Fragt man Rohnke nach seinen Lieblingsproduktionen, nennt er die Komödie „Big Game“, in der Samuel L. Jackson den US-Präsidenten spielt. Die Bavaria war damals nicht Produzent, sondern „nur“ Dienstleister, was nicht ungewöhnlich ist. Gleichwohl, beteuert Rohnke, strebe die Bavaria mittelfristig ein bis zwei Kinoeigenproduktionen im Jahr an. Zuletzt hatte der Fokus eher auf Fernsehproduktionen gelegen, etwa „Das Boot“ für den Bezahlsender Sky. Aus wirtschaftlichen Gründen ist das nachvollziehbar. Aber so ein echter Leinwandknaller wäre halt auch mal wieder schön.
„Rosenheim-Cops“, „Tatort“, „Sturm der Liebe“ – alles TV-Erfolgsgeschichten, bei denen Geiselgasteig als Drehort mitmischt. Die ARD-Serie „Sturm der Liebe“ wurde inzwischen in 26 Länder verkauft. Die Fassade des Hotels, in dem die Geschichte spielt, ist die alte Thomas-Mann-Villa aus der Verfilmung „Die Manns“. „Hier würden viele gerne drehen, weil gerade Villen in München schwer zu kriegen sind“, erklärt Rohnke. Das Waldstück hinter dem Haus gehört auch der Bavaria. Einst wurde hier für „Derrick“ gemordet, jetzt lustwandeln hier die Protagonisten aus „Sturm der Liebe“.
Die meisten Innenszenen der Serie werden im Studio 4/5 gedreht, dem geschichtsträchtigsten und ältesten Studio der Bavaria im Herzen des Areals. „Das Boot“, „Die unendliche Geschichte“ oder „Cabaret“: Alles hier gedreht. „Dieser Boden ist filmheilig“, sagt Rohnke andächtig und marschiert weiter, vorbei an Bully Herbigs Produktionsfirma HerbX, und steht dann vor zwei Zentren großer Unterhaltung: Vor der Halle 12 wird gerade die Komödie „Das perfekte Geheimnis“ mit Elyas M’Barek gedreht. Im Herbst soll Kinostart sein.

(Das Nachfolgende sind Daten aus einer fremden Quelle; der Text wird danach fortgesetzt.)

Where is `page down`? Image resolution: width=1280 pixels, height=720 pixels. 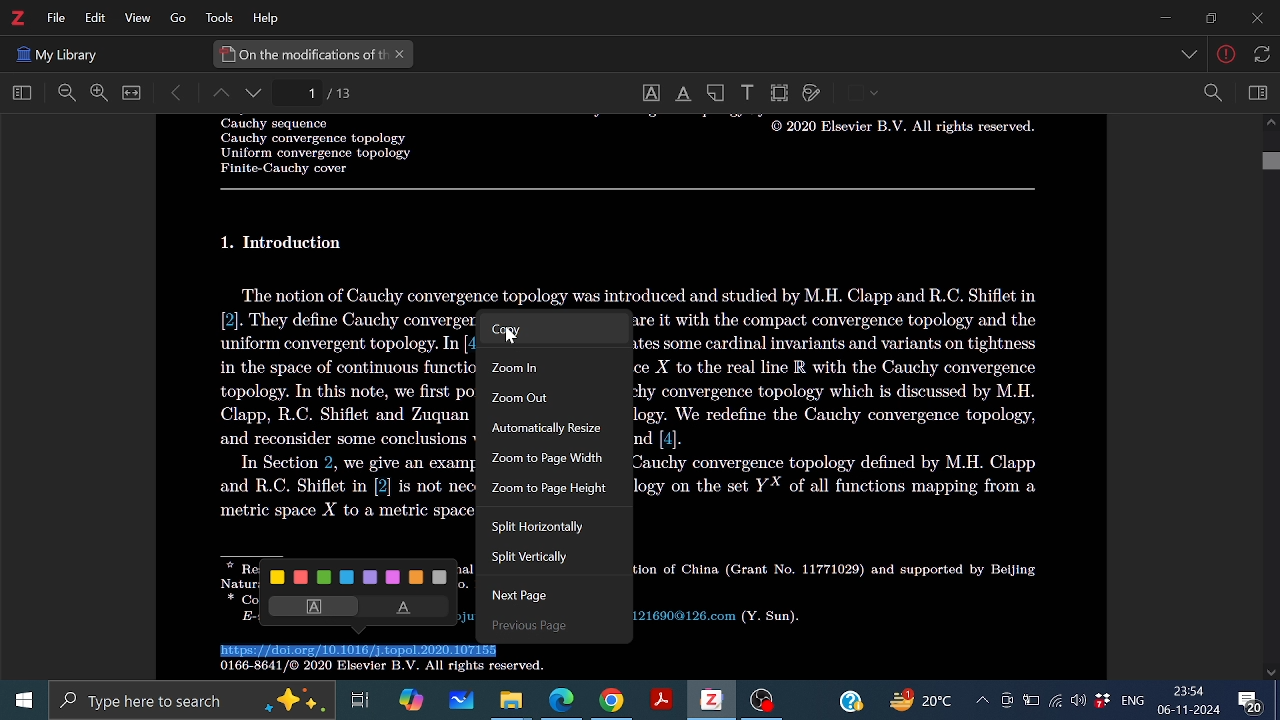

Nebenan liegt die Halle für die Shows: „Verstehen Sie Spaß?“, „The Taste“, Carmen Nebels Spendengala und vieles mehr wird hier produziert. Rohnke spaziert weiter, vorbei an Filmkulissen und vielen kleinen Hallen für Kabarettsendungen wie „Die Anstalt“. Die richtig großen Filme, die Geschichte geschrieben haben, liegen eine Weile zurück. Dort, wo einst Herbert Grönemeyer in einer Drehpause von „Das Boot“ Gitarre spielte, werden nun Serien am Fließband gedreht. Aber die Uhr im Produktions-Business tickt heute eben ein bisschen anders als damals.